Dashdorzhiin Natsagdorzh

Natsagdorzh, Dashdorzhiin

 

Born circa Nov. 17, 1906, in Baian-Delger, Central Aimak; died July 13, 1937, in Ulan Bator. Mongolian writer. Member of the Mongolian People’s Revolutionary Party from 1922.

Natsagdorzh was educated in the USSR (Leningrad, 1925) and in Germany (Berlin, Leipzig, 1926–29). He turned to socialist realism after having mastered the best traditions of Mongolian literature and assimilated the Russian classics, Soviet literature, and European literature. The inner world of man is at the center of his work.
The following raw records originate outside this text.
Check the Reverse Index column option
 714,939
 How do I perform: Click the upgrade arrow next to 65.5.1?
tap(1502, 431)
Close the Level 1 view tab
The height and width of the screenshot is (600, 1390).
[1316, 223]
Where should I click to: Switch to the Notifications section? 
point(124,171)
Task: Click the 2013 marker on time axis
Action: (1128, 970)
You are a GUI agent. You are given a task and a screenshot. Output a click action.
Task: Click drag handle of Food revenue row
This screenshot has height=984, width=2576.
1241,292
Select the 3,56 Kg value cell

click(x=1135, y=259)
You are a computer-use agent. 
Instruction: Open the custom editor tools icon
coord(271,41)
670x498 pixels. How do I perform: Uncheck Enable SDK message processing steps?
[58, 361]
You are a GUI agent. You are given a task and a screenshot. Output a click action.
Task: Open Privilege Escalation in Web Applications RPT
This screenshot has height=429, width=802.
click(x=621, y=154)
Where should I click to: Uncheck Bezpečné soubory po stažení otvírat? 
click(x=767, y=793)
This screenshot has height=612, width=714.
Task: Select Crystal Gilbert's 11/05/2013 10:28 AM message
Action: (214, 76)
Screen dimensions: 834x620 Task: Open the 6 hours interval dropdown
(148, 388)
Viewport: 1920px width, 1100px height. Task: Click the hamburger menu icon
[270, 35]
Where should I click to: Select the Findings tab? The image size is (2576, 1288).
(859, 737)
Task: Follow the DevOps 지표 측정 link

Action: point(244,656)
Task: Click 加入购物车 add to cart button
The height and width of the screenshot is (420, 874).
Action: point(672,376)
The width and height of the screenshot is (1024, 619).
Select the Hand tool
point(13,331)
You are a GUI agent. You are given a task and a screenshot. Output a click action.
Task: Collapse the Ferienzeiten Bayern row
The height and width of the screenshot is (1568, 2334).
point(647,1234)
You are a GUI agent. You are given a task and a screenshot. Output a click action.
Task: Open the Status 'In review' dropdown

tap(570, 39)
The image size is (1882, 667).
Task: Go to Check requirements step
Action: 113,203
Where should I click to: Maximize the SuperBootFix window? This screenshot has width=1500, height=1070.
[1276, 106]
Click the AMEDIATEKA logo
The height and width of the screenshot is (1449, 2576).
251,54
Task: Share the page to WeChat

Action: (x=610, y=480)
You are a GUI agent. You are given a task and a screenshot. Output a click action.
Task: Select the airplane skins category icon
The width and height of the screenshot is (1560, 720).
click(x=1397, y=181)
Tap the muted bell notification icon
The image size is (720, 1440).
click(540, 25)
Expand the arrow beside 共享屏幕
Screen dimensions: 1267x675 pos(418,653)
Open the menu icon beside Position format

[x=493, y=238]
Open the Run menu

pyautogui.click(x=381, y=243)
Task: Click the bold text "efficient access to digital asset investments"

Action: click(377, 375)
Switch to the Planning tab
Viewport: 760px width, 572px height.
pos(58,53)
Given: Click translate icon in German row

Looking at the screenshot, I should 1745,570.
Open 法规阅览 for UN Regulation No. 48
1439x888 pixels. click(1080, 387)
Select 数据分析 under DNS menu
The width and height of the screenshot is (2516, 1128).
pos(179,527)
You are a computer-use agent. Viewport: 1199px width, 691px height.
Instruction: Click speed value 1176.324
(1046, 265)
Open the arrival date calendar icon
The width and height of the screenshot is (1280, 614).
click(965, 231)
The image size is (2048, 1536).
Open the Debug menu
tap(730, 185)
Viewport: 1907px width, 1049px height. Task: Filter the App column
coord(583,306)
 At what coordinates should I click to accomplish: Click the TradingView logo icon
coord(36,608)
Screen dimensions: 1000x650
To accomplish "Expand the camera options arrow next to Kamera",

One of the founders of contemporary Mongolian literature, Natsagdorzh is best known for his poems “My Homeland” (1934; Russian translation, 1956) and “Four Seasons” (1934; Russian translation, 1956), his propaganda verse cycle Health, his short stories “The Lama’s Tears” (1930) and “Son of the Old World” (1930), his lyrical prose miniatures Village Beauty, and his musical drama At the Three Hills (1934; Russian translation, 1956). In 1966 the Mongolian People’s Republic instituted the Natsagdorzh Prize, the republic’s highest literary award. The Natsagdorzh Memorial Museum has been opened in Ulan Bator, where a monument to Natsagdorzh has also been erected (sculptor L. Makhbal).

WORKS

In Russian translation: Izbrannoe. Moscow, 1956.
“Stikhi.” In K solntsu! Stikhi mongol’skikh poetov. Moscow, 1969.

REFERENCES

Mikhailov, G., and K. Iatskovskaia. Mongol’skaia literatura. Moscow, 1969.
Iatskovskaia, K. N. Dashdorzhiin Natsagdorzh. Moscow, 1974.
Sodnom, B. Dashdorzhiin Natsagdorzhiin namtar zokhiol. Ulan Bator, 1966.